3/24/26 — Early Liquidation Risk Across Entry Types

While most online discussions of IEEPA claims envision a roughly 314-day liquidation period typical of Type 01 consumption entries.

It’s important to however to recognize that there are 49 usable entry types and that there is operational variance as to liquidation cycles for each. CBP runs liquidation cycles on shorter timelines for some entry types simply because those are operationally cleaner and see fewer adjustments. These include as examples:

  • Type 11 (Informal Entries): May liquidate within 30 days.

  • Type 31 (Warehouse Withdrawals): Commonly finalize within 60–180 days of withdrawal.

  • Type 06 (FTZ Consumption Entries): Usually liquidate about 90–210 days after withdrawal.

That compressed timing collapsed the protest window for some of those entries before legal challenges to the tariffs were addressed by the Supreme Court (on February 20, 2026).

For example, a warehouse withdrawal may have occurred on March 1, 2025 with a corresponding liquidation on May 30, 2025, roughly 90 days later. The protest period would have expired on November 26, 2025. Since the Court’s ruling came after that date, the importer’s entry would have already reached final liquidation under 19 U.S.C. § 1514, with CBP’s reliquidation authority under § 1501 long expired. However, during this period, the issue was still considered “non-protestible” as a Constitutional challenge to the tariffs (i.e., an issue that Customs at the time was unable to approve via an adminstrative protest).

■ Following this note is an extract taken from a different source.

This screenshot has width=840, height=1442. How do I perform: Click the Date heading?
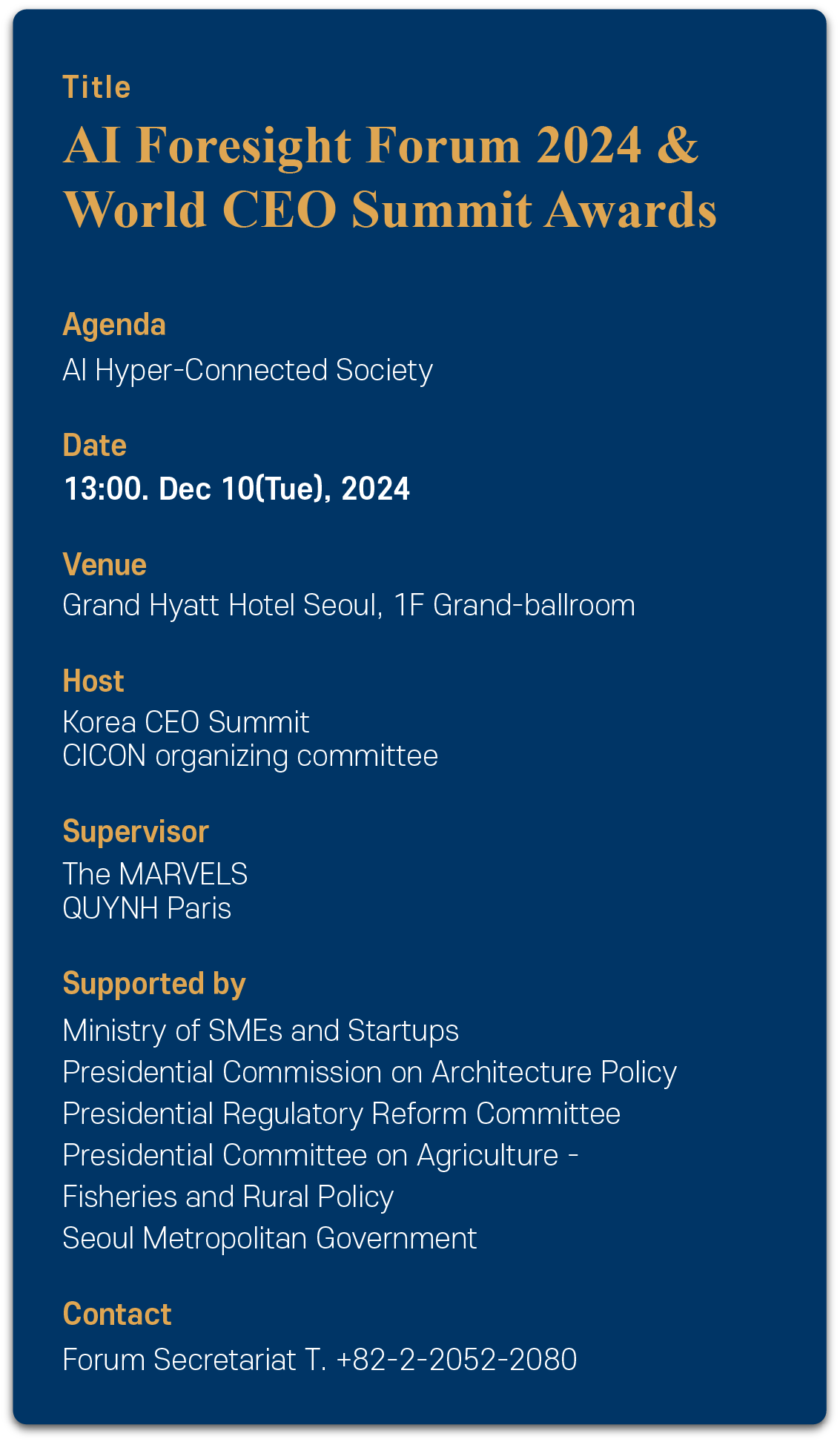tap(95, 446)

Importers in this position are now evaluating alternative legal theories, including:

  • Bringing litigation under the residual jurisdiction clause of the Court (28 U.S.C. § 1581(i)) as a litigation claim (these are time sensitive claims);

  • Equitable tolling, arguing the protest clock should begin once the IEEA tariff’s are legally invalidated; and

  • Challenges to liquidation finality, potentially asserting that liquidation based on an unlawful tariff may lack binding effect.

Each approach depends on legal theories (rather that clear settled procedure) and collectively represent an emerging next phase of IEEPA refund recovery.

In sum, Early liquidation is routine for many types of entries including informal entries, warehouse entries, and FTZ entries; thus, Importers should:

  • Review entry data to identify which transactions may have liquidated early.

  • Consider protective protests, even if protestability and/or timeliness are uncertain issues.

  • Consult counsel early to time-sensitive litigation claims under § 1581(i).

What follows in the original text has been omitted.